-- Data for the task follows --

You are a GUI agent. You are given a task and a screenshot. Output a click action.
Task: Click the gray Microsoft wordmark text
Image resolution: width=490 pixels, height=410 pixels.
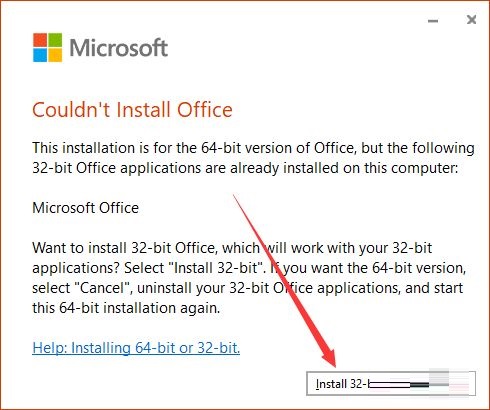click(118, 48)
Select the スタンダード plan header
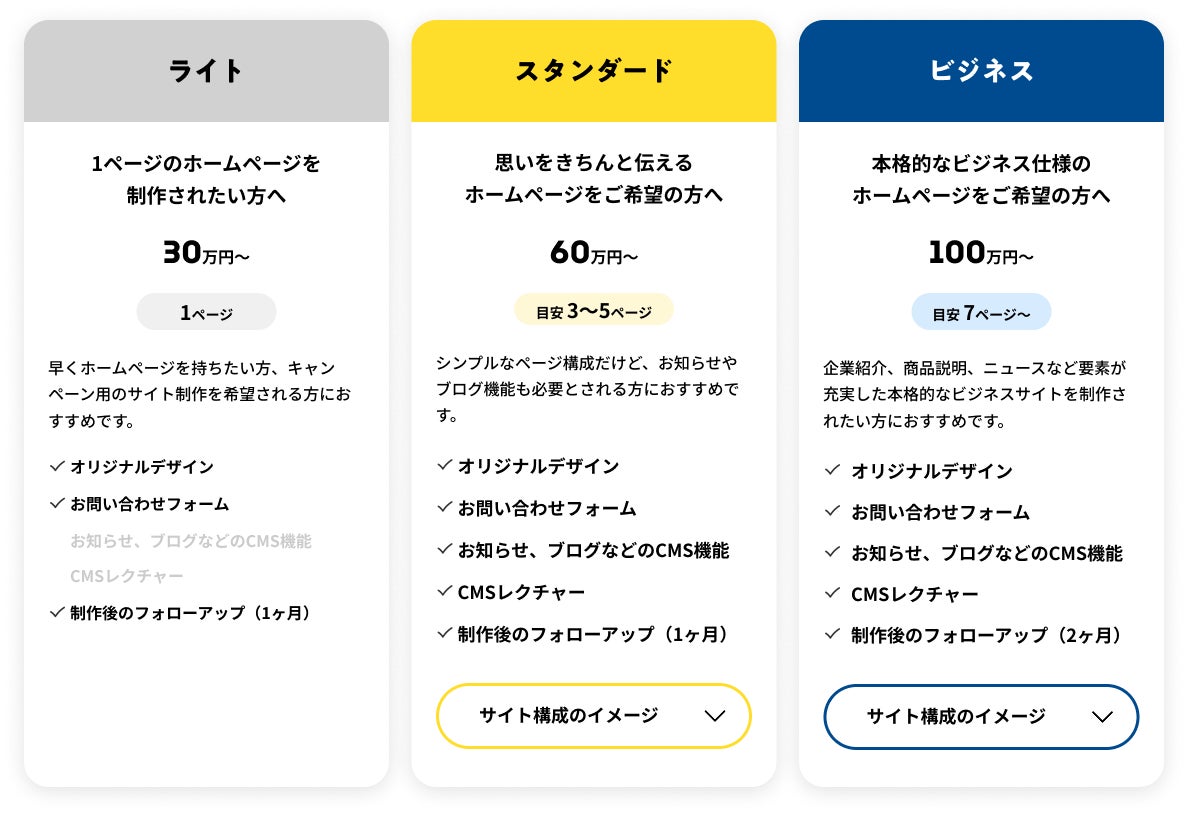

-- Data for the task concluded --
-- Data for the task follows --

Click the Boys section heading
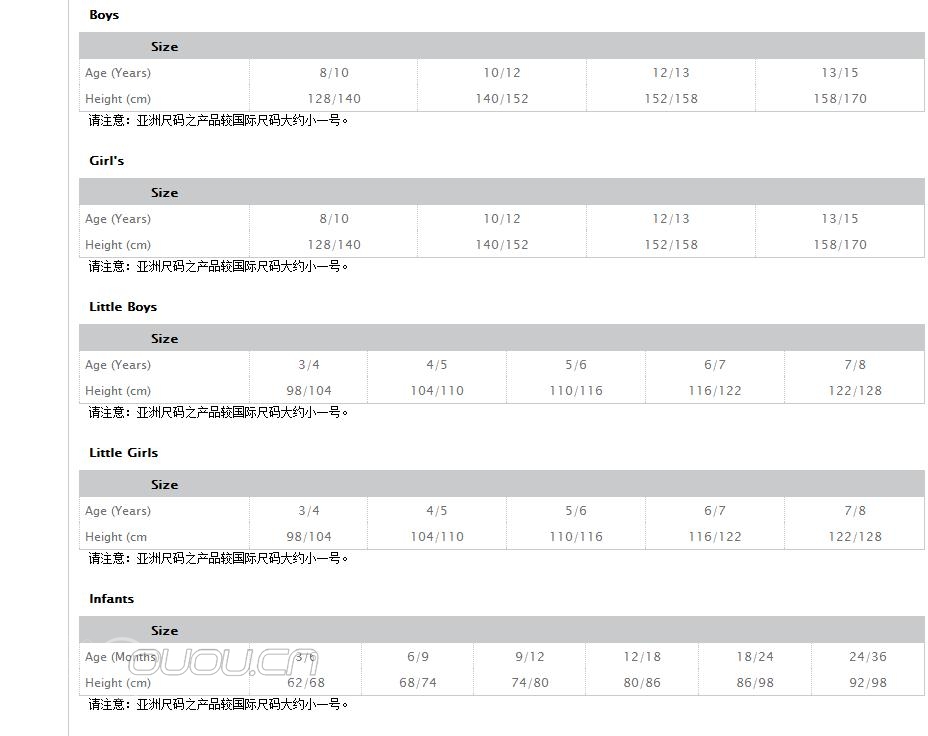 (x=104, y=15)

-- Data for the task concluded --

** What the exercise asks **
Take the material above from the line containing "You are a GUI" up to and including the line containing "Select the スタンダード plan header" and retype it exactly, without any pictures.

** Exercise result **
You are a GUI agent. You are given a task and a screenshot. Output a click action.
Task: Click the gray Microsoft wordmark text
Image resolution: width=490 pixels, height=410 pixels.
click(118, 48)
Select the スタンダード plan header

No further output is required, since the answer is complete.